In a bill proposing amendments to the Prevention of Terrorism Act, the government specified criminal acts for which Police may arrest suspects without prior court orders, should there be sufficient reason to accuse them:
- Severely injure or attempt to injure a person
- Life-threatening attack on a person
- Abduction and holding hostages
- Causing severe damage to property
- Hijacking vessels carrying passengers or cargo
- Threatening public health or security
- Causing damage to infrastructure
- Attempt to interrupt basic services
- Plotting an act of terror
- Possessing, using, creating, selling, sharing, transporting and trading of explosive devices and weapons
- Teaching or learning skills and strategies to commit acts of terror
- Forming a group or gang to commit an act of terror
According to the bill, the police may take persons accused of the above under custody with sufficient reason to back the allegations, disregarding any other laws that necessitate court orders prior to arrests.
The bill also stated that such arrests must be ordained by an officer ranked Sub-Inspector of Police and above.

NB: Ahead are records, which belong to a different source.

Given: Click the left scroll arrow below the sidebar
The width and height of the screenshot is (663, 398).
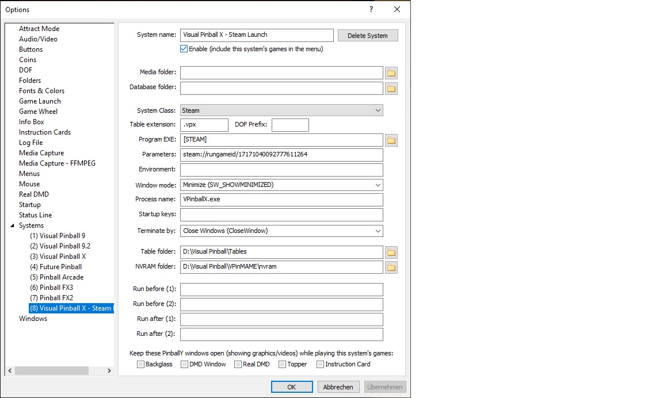Looking at the screenshot, I should click(10, 371).
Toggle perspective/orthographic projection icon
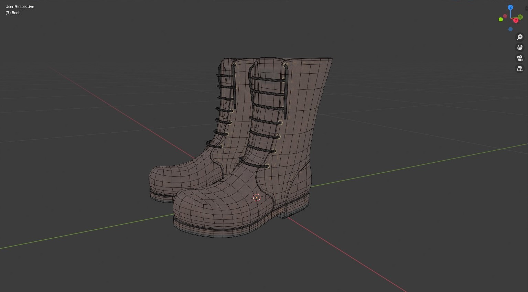Image resolution: width=528 pixels, height=292 pixels. [x=520, y=68]
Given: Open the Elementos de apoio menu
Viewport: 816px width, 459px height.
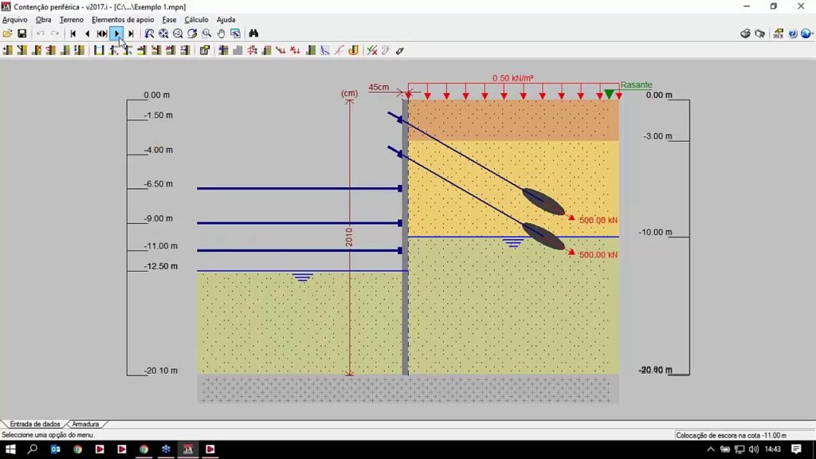Looking at the screenshot, I should tap(123, 19).
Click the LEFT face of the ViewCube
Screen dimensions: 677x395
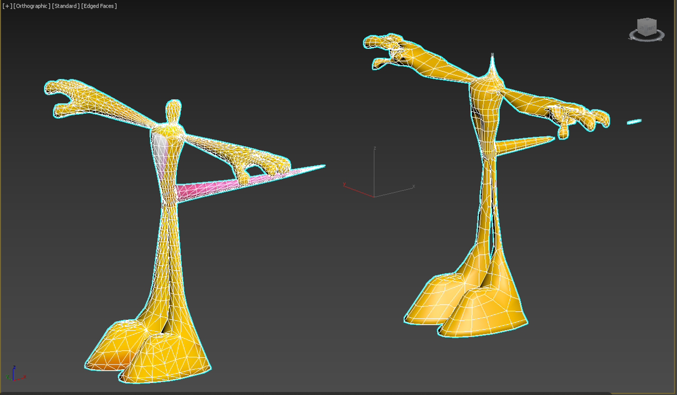point(642,27)
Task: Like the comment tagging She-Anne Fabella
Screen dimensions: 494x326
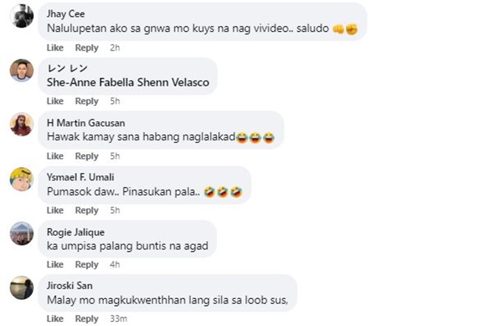Action: click(x=55, y=101)
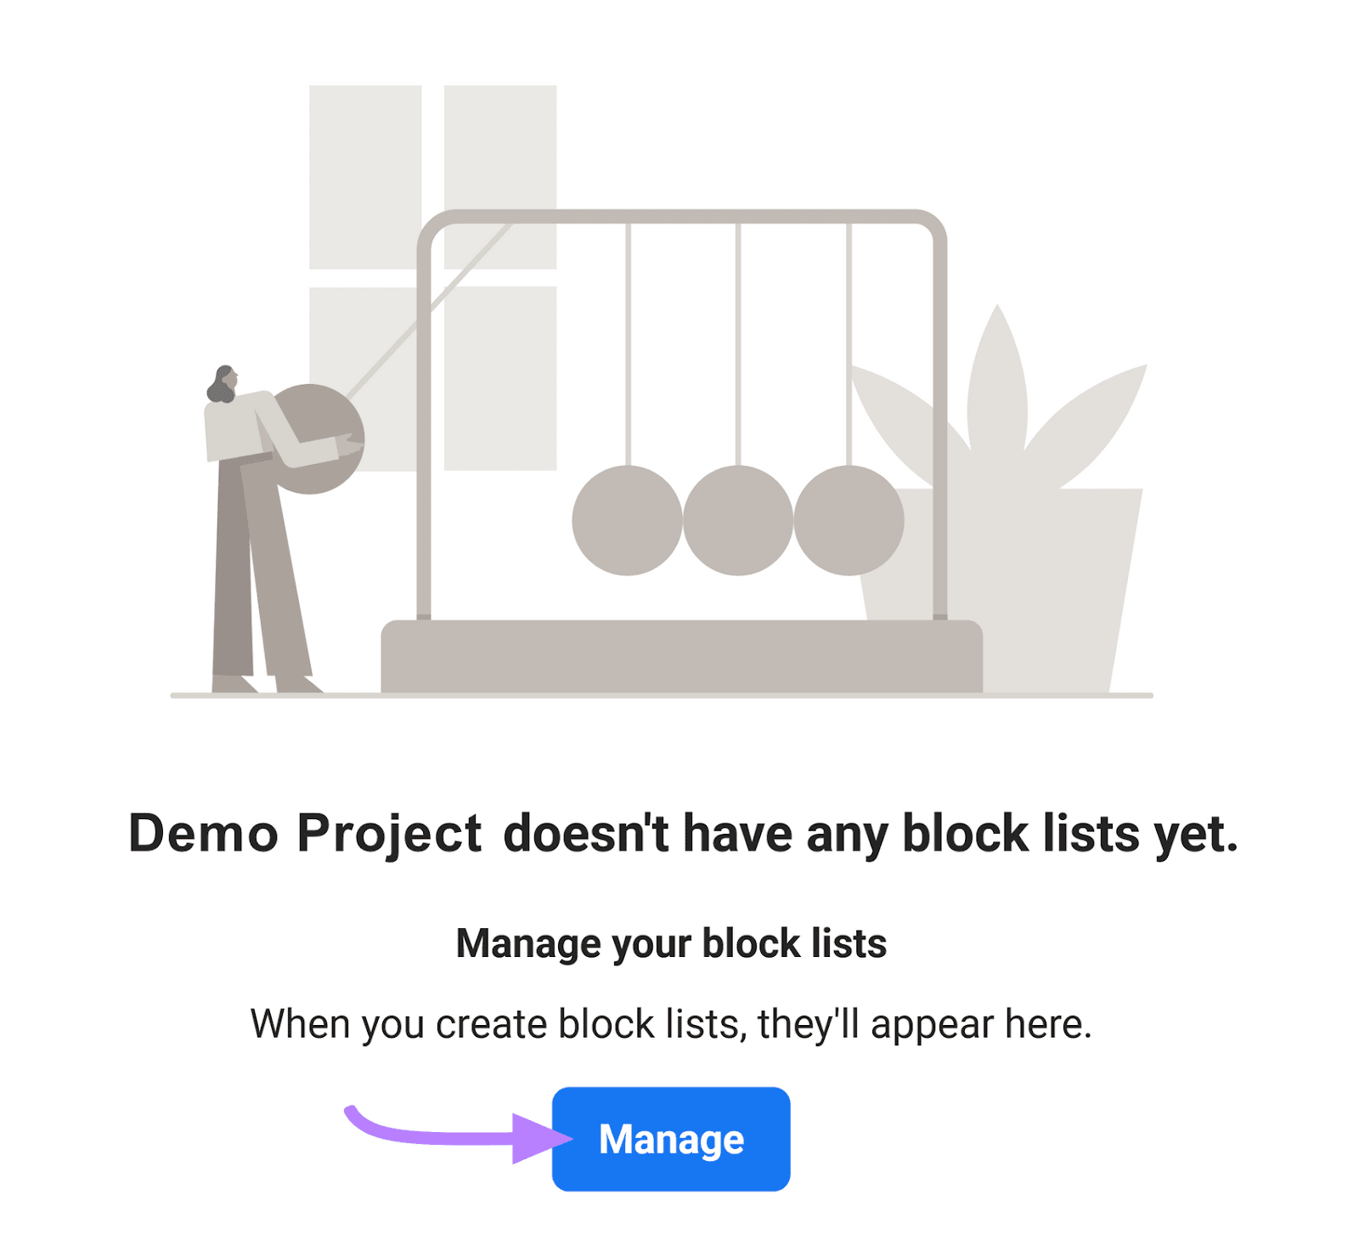Click the Manage button label text
The height and width of the screenshot is (1257, 1359).
[x=672, y=1141]
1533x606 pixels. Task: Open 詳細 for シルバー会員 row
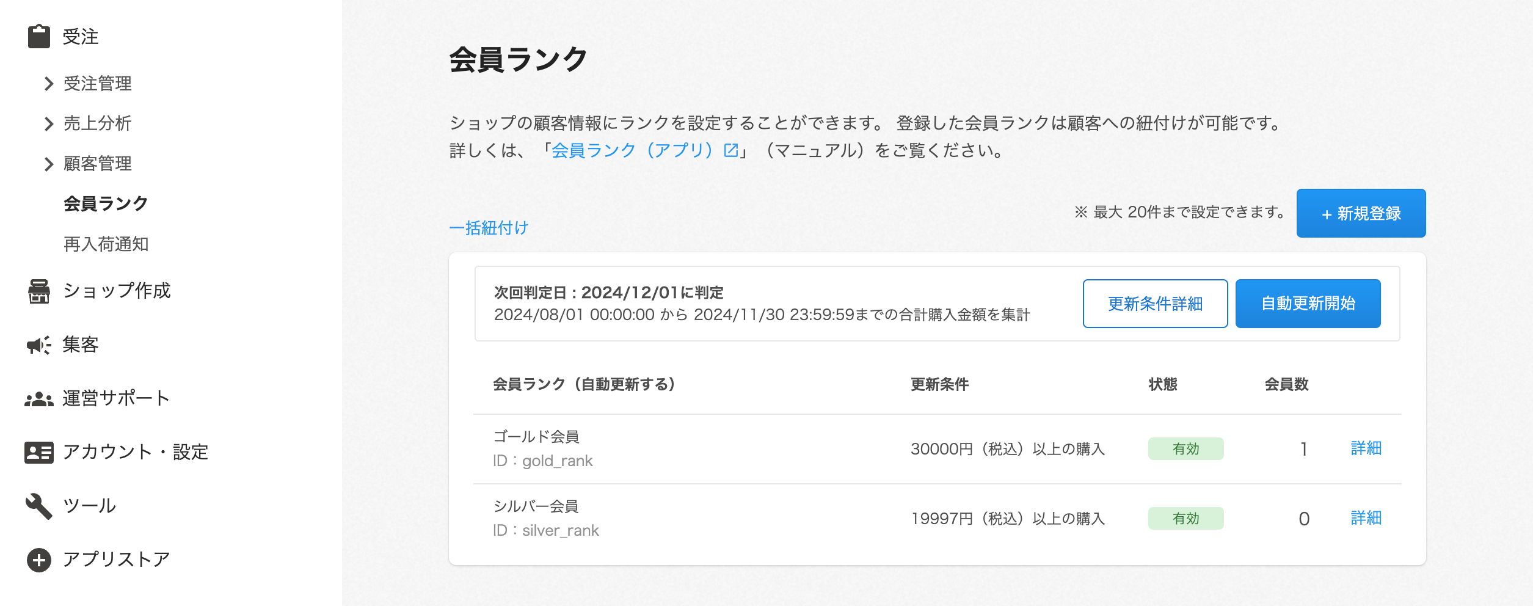coord(1366,519)

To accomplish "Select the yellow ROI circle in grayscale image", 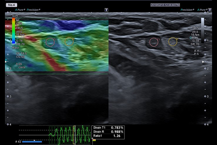I will tap(173, 42).
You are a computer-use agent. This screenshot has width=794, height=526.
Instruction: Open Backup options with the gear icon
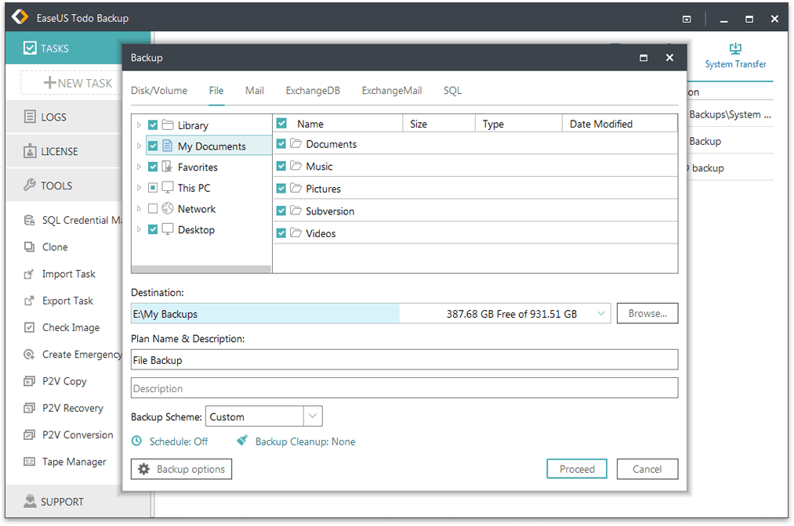pos(181,469)
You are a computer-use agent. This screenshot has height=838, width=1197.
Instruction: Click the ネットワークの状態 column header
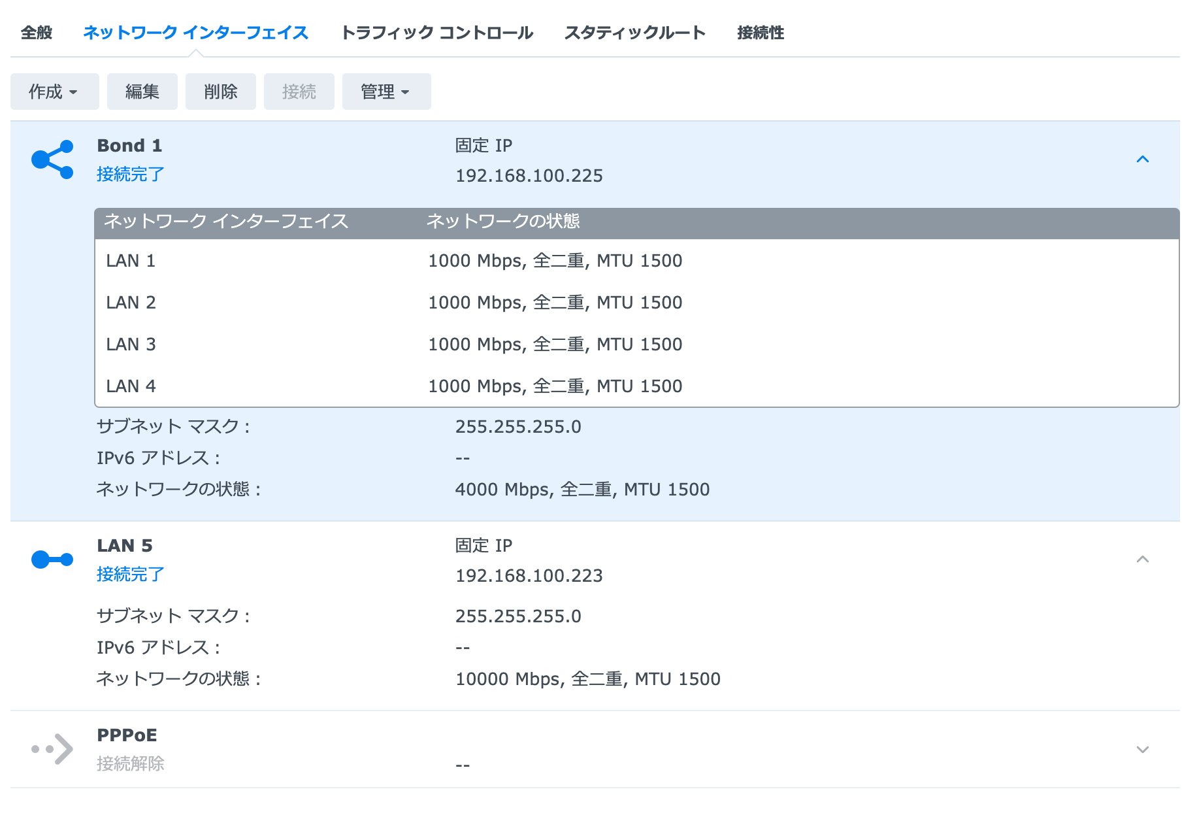click(x=503, y=222)
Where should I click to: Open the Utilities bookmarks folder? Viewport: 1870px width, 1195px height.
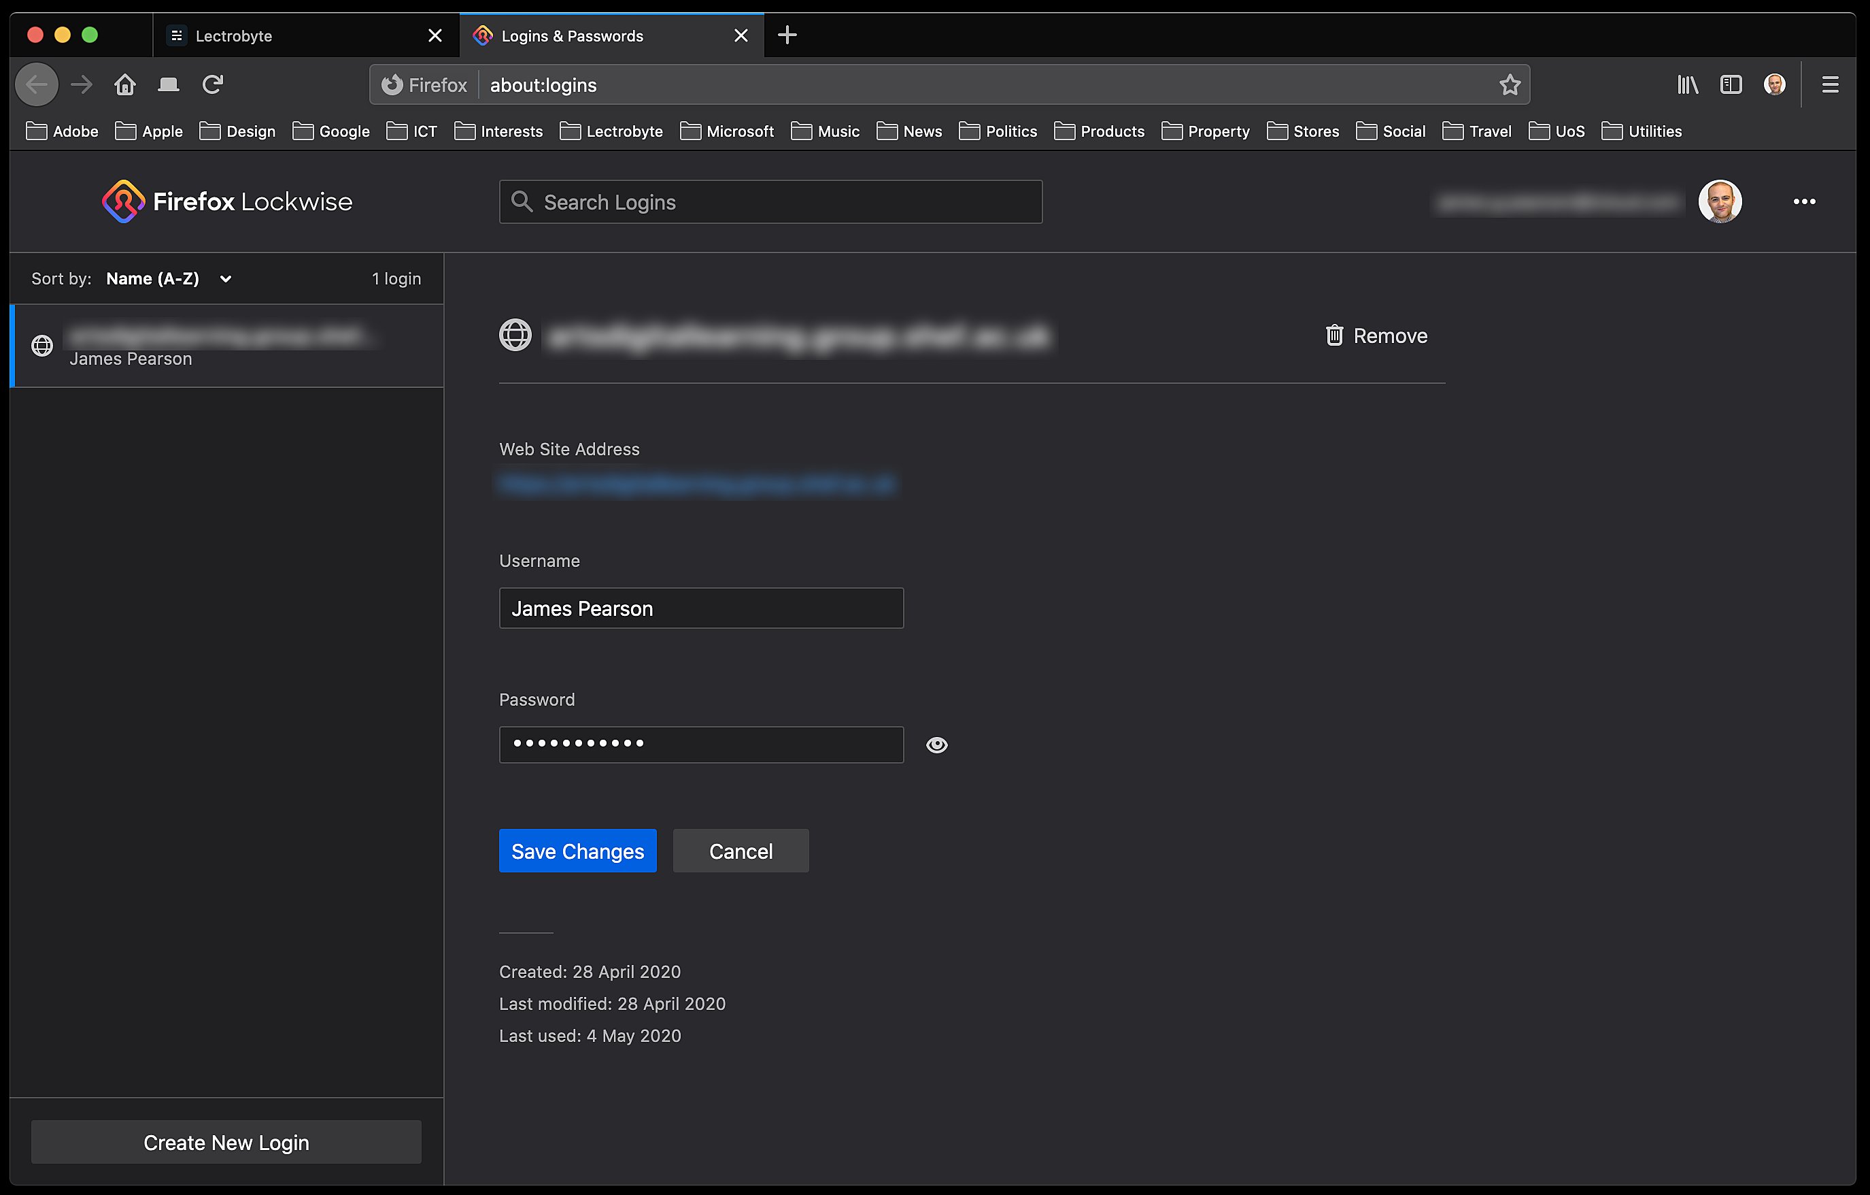(x=1642, y=131)
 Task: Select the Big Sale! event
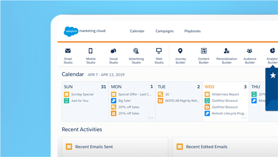coord(124,101)
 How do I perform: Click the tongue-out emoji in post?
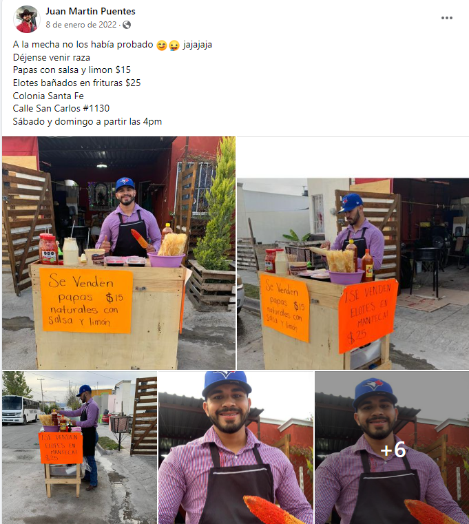174,45
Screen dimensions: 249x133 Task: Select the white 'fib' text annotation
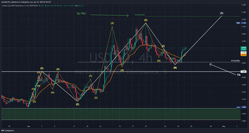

Any persons arrested as such must be presented in front of a judge within 48 hours to determine whether their detention is in accordance with the law.
Currently, the Criminal Procedure Code stipulates that all arrests must be made with warrants, and those under custody be presented to court within 24 hours of detention.
As per the amendment, the police may take all lawful steps necessary to ensure security and curb any damages that may incur from the crime, for which the person is arrested.
The bill further authorises the police to search suspects accused of terrorism for any items linked to the alleged crime or for evidence, should there be grounds to do so.
This power accords Police the authority to conduct strip searches, if there were sound reasons to believe that suspects were hiding such items on their persons.
However, these searches too must be ordained by an officer ranked Sub-Inspector of Police and above, states the bill.
While the new amendments accord constitutional rights to all persons arrested or detained under such circumstances, the bill seeks to annul their right to remain silent.